- Student Group: Northwestern University Master of Science in Analytics (MSiA)
-
Team Members: Vincent, Varun, Jamie, Ethel, Tong, Yuqing
-
Final Poster:
- Problem statement:
Object detection and classification is significant to the functionality and safety of autonomous vehicles. Our goal was to evaluate existing models that can help autonomous vehicles improve their ability of detecting and precisely segmenting different classes of road objects. As a team, we utilized deep learning techniques to identify a sufficient model to detect and classify road objects in images captured by front-facing car cameras. We specifically focused on 6 classes of objects: car, motorcycle, bicycle, pedestrian, truck, and bus. We adapted the Mask_RCNN starter code and ran a model on a subset of our images. Then we developed our own script to evaluate the model based on IOU and MAP metrics.
- Dataset:
The dataset we used was provided by Baidu to the CVPR Workshop on Autonomous driving and Kaggle and is comprised of pictures taken by cameras mounted on two different locations on the roof of a vehicle. There are 39,223 color images in total, provided in JPEG format and occupying roughly 92GB of memory.
Each image is represented by an array of 2710 * 3384 pixels. Below are some examples from the dataset of easy, medium and hard detection/classification tasks for humans and the model: easy examples include pictures that contain objects that are close to cameras and hence take a large portion of pixels, while hard examples include images that contain few and distant objects. Medium examples are somewhere in between.
- Technical Approach:
We used an existing Mask R-CNN model trained on the COCO dataset for our road object segmentation and detection. The model detects objects in the image while generating a segmentation mask for each instance, and classifies each object.
The Mask R-CNN model was invented based on R-CNN model, where R stands for “region-based”. The pipeline is that we take a picture and apply an external algorithm called selective search to it, searching for all kind of objects. Selective search is a heuristic method that extracts regions based on connectivity, color gradients, and coherence of pixels. Next, we take each region of interest(RoI) as a single image and classify with the neural network.
However, R-CNN worked extremely slow because it trains CNN many times separately and the top layer SVM classifiers and regressors are post-hoc. In Fast R-CNN, the procedures of CNN and region proposal are swapped. The RoI projection layer is on top of the feature map of neural network. Fast R-CNN takes the whole image through the network once, finds neurons corresponding to a particular region in the feature map in the network, and then applies the remaining part of the network to each found set of neurons. Therefore, the time consuming CNN is performed only once, and the over time to test one image can be improved 25 times faster.

**GIVEN INFORMATION**

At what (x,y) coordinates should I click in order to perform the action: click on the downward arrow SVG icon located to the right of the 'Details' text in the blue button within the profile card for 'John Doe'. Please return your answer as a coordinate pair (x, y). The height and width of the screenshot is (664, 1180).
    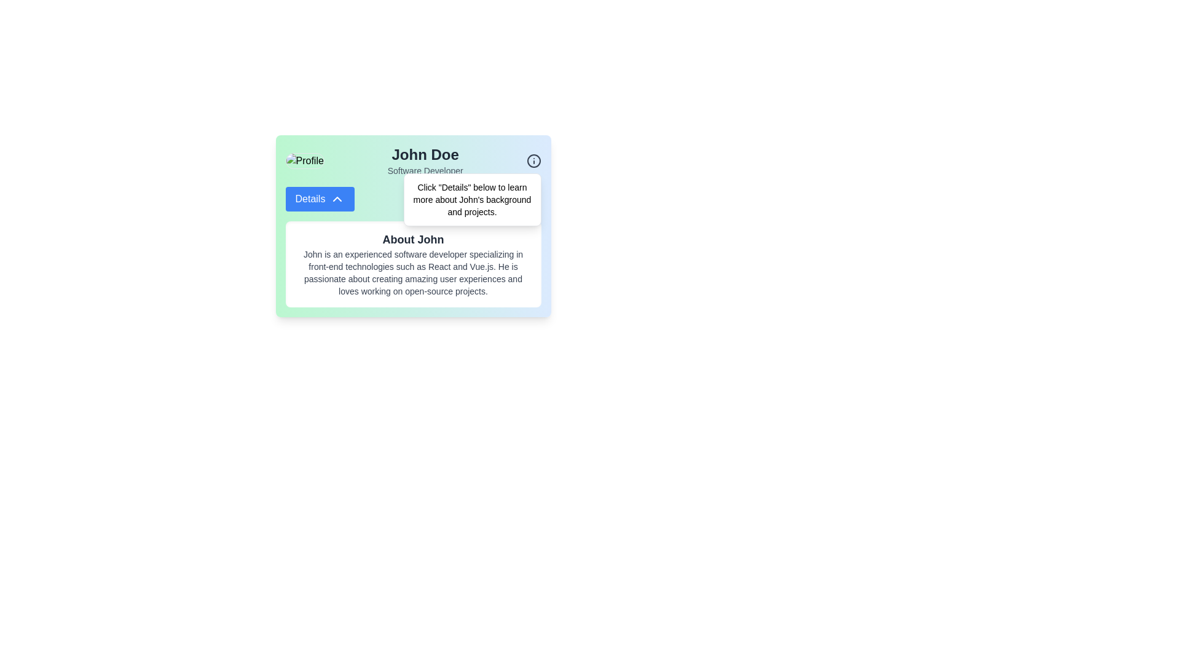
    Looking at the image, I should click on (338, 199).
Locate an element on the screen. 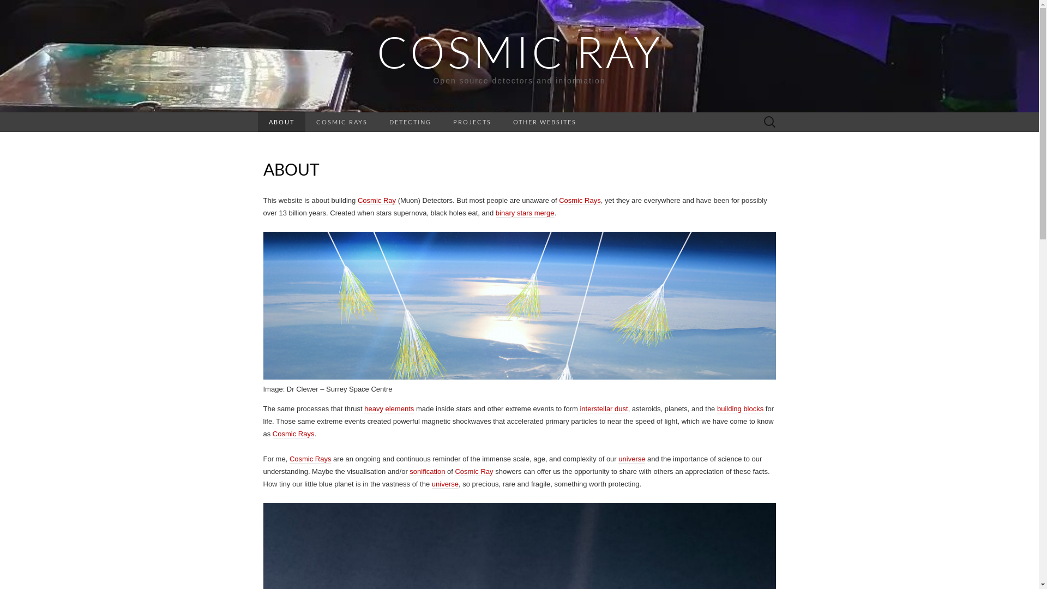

**WHAT IS REQUIRED**
Summarize the road object detection write-up in two sentences. The listing has no connection to the road object detection write-up.

**COMPLETE ANSWER**
A Northwestern MSiA student team evaluated existing models that could help autonomous vehicles detect and segment six classes of road objects (car, motorcycle, bicycle, pedestrian, truck, and bus). They used a dataset of 39,223 color images from Baidu, adapted a Mask R-CNN model trained on the COCO dataset, and wrote their own script to evaluate it with IOU and MAP metrics.